What is required: Would you transcribe the entries below, beginning at the line with "Where should I" and ending after the line with "Task: Click the info icon beside size note", exactly, with no picture and nothing more?

- - -

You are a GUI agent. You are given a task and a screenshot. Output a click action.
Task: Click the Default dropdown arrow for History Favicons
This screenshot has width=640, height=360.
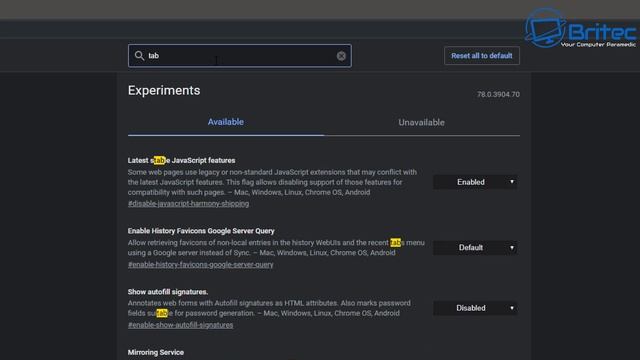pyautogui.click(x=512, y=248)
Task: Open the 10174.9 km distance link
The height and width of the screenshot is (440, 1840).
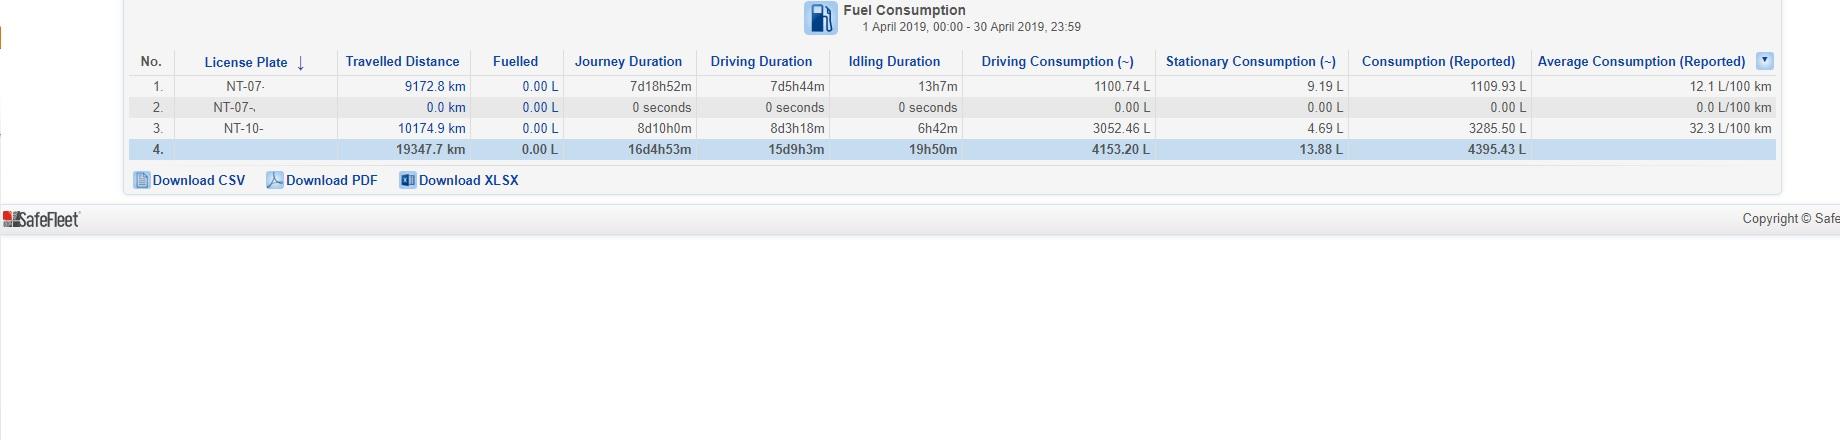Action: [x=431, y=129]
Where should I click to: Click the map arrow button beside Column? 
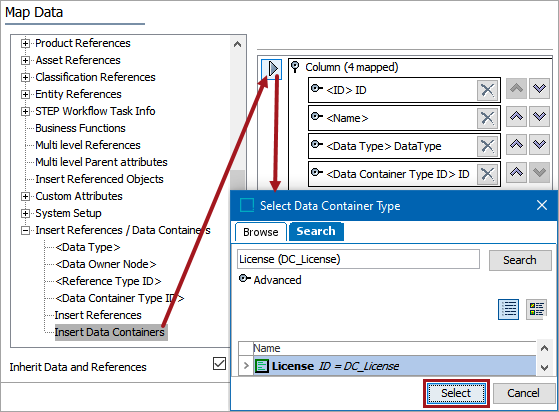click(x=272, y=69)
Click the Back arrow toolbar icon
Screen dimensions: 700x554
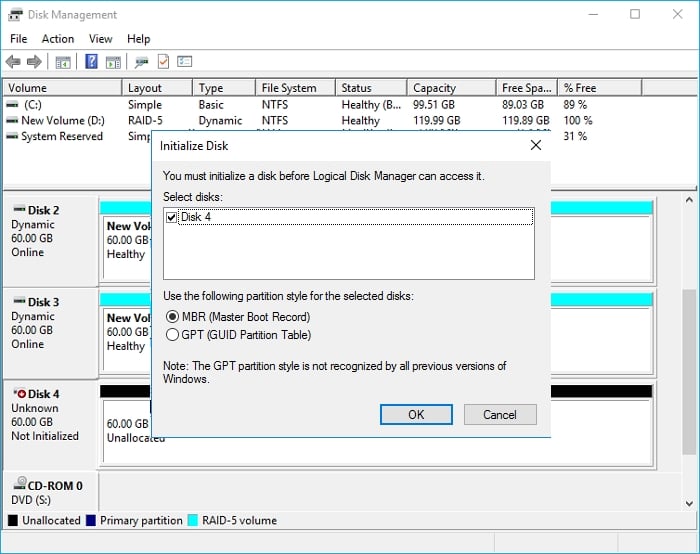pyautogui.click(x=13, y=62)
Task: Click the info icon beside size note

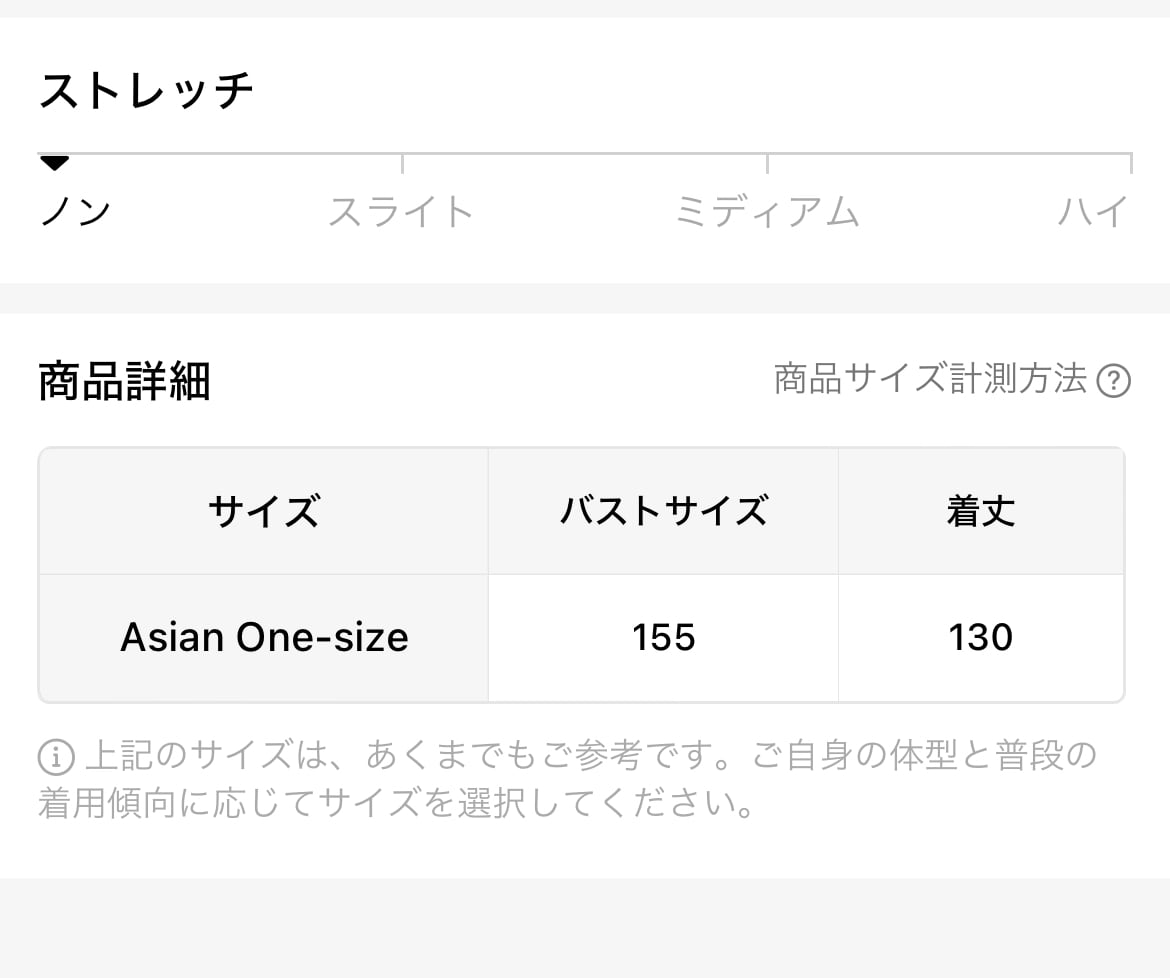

- - -

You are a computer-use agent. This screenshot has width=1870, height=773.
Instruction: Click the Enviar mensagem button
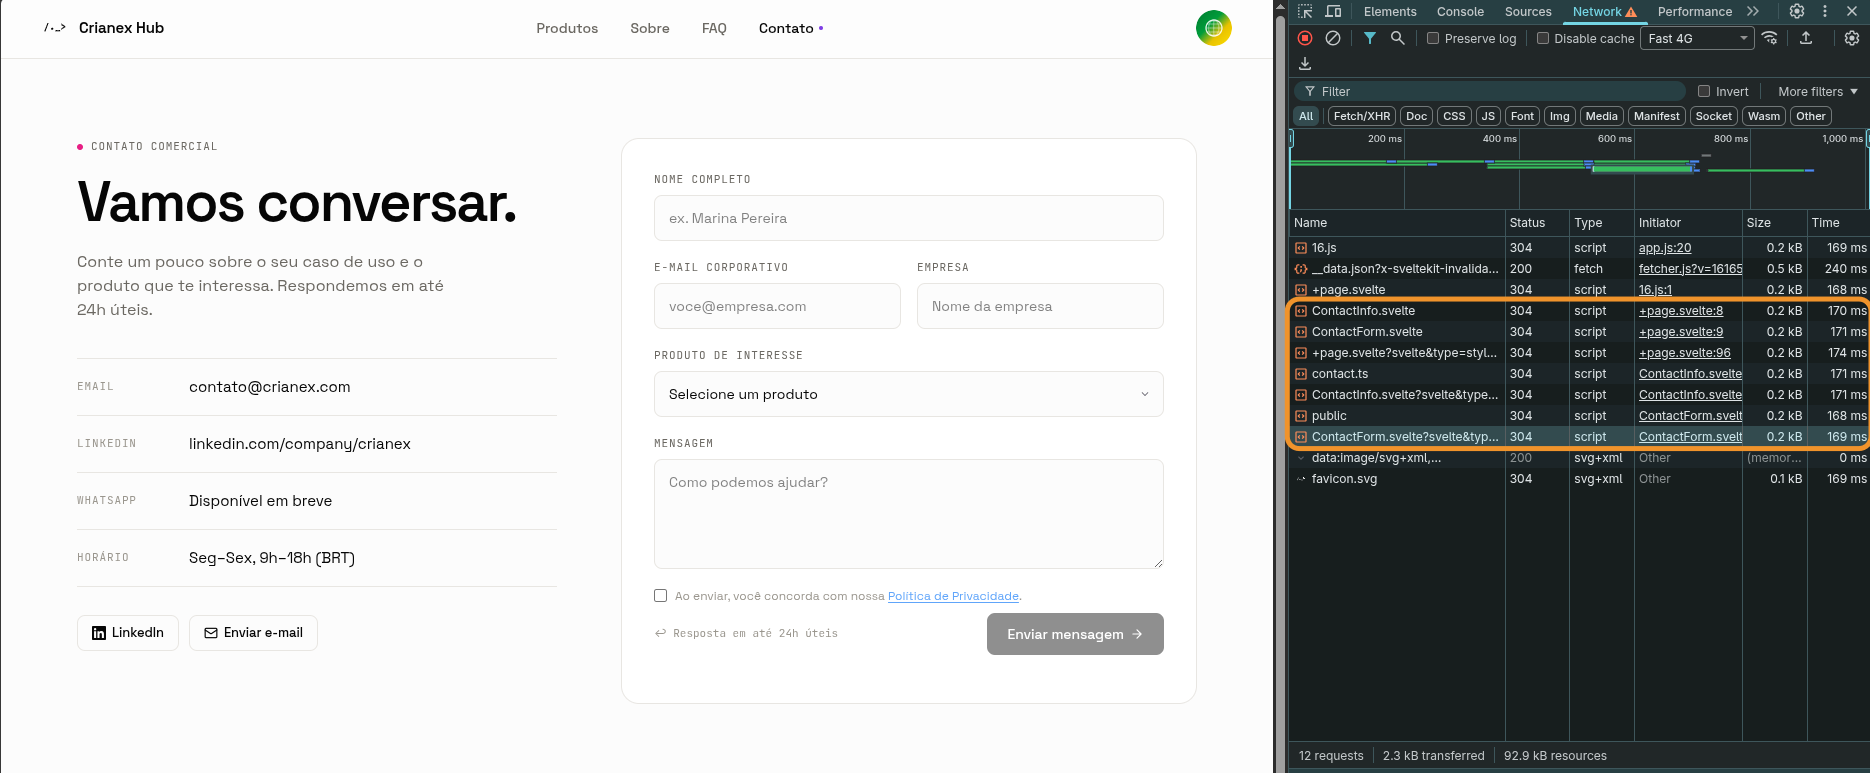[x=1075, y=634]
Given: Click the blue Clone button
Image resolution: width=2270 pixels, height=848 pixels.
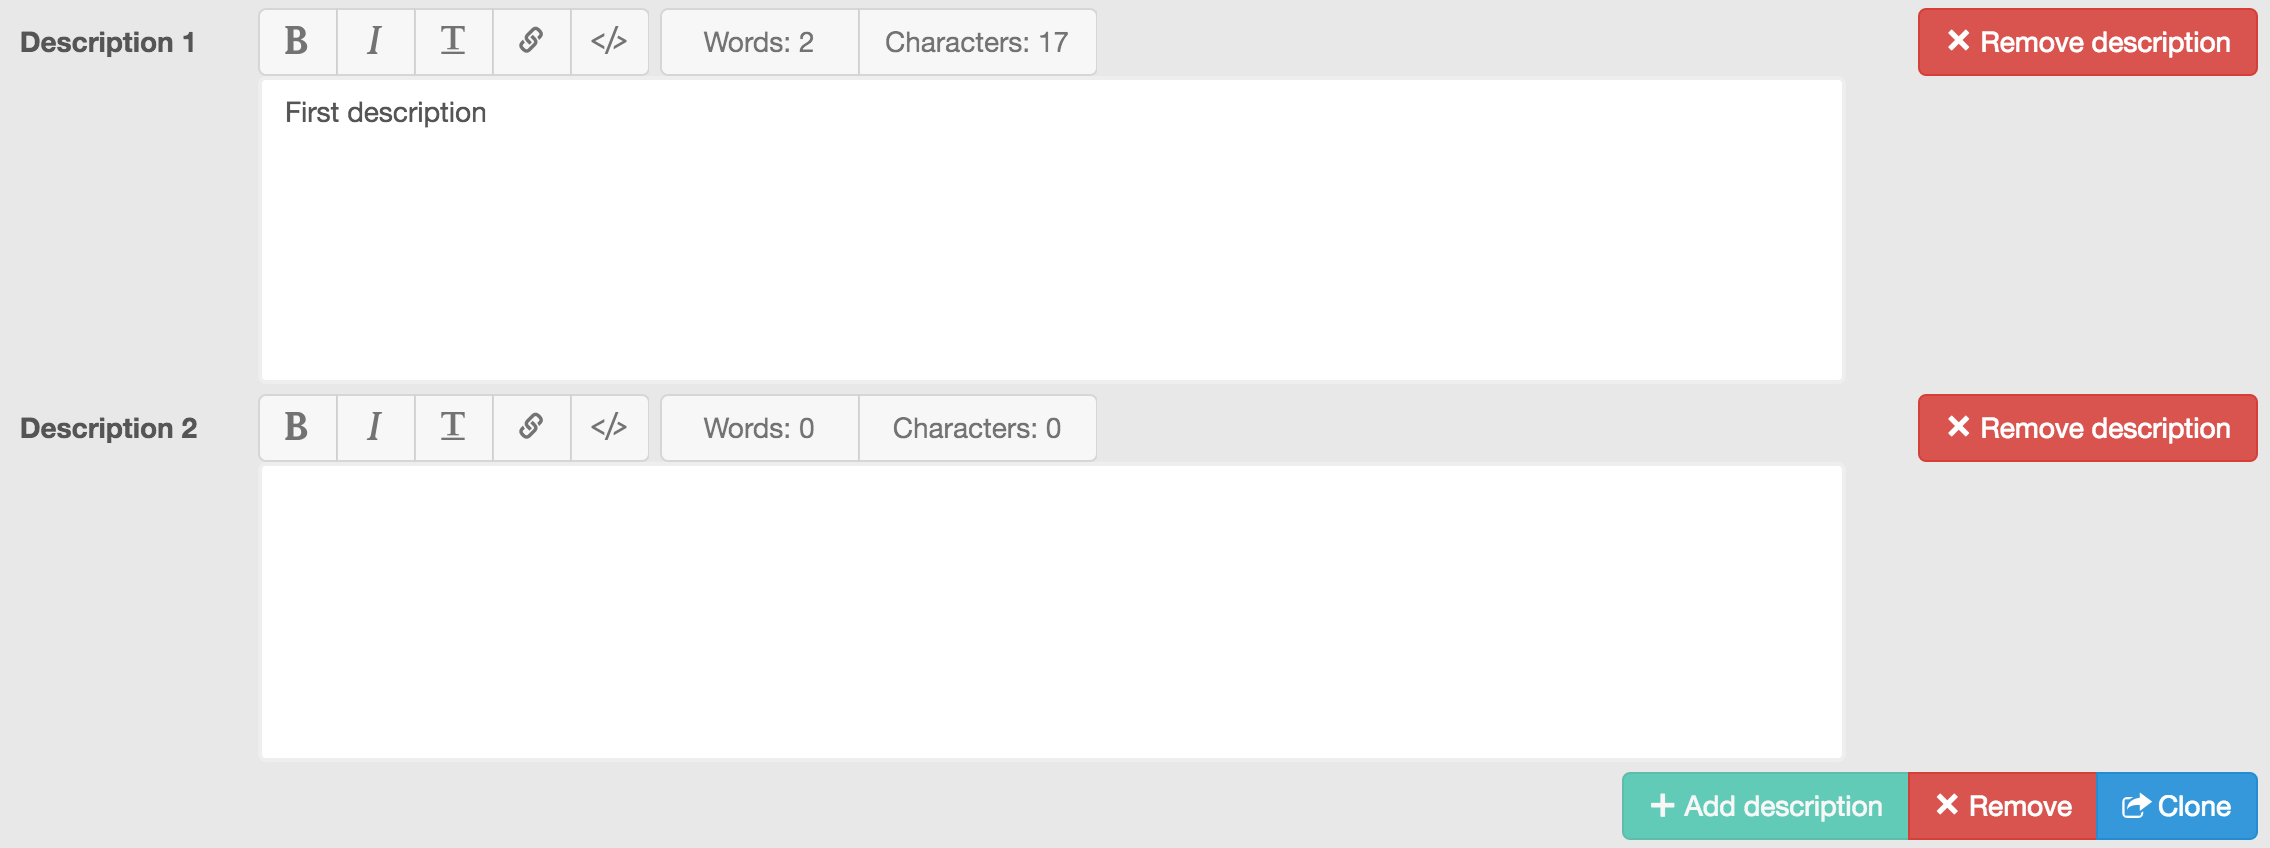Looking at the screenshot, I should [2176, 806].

- - -

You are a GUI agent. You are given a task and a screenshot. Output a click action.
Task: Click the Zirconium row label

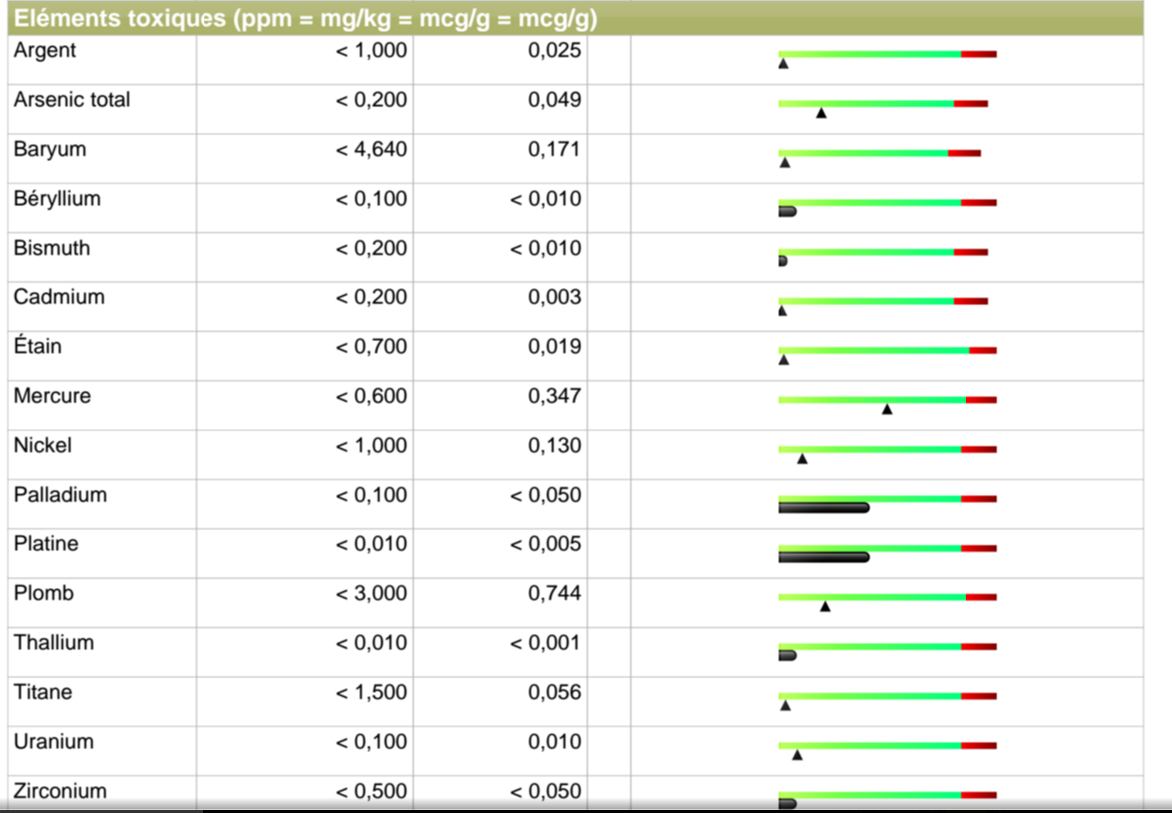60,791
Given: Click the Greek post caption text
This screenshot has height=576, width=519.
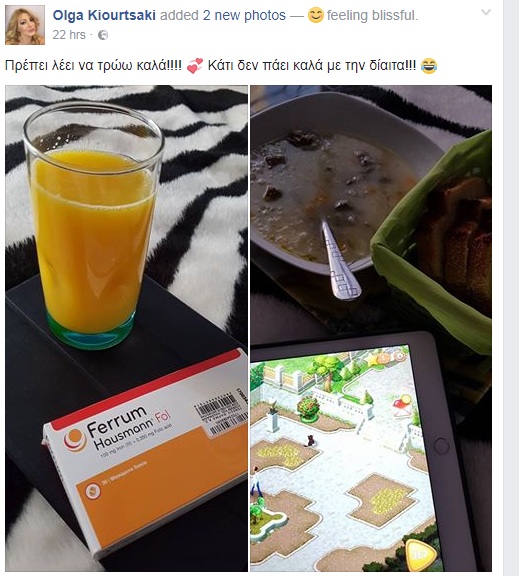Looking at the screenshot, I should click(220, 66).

- - -

Task result:
Where should I click to: Click the map arrow button beside Column? 
click(x=272, y=69)
Click the Back arrow toolbar icon
Screen dimensions: 700x554
pyautogui.click(x=13, y=62)
Task: Click the info icon beside size note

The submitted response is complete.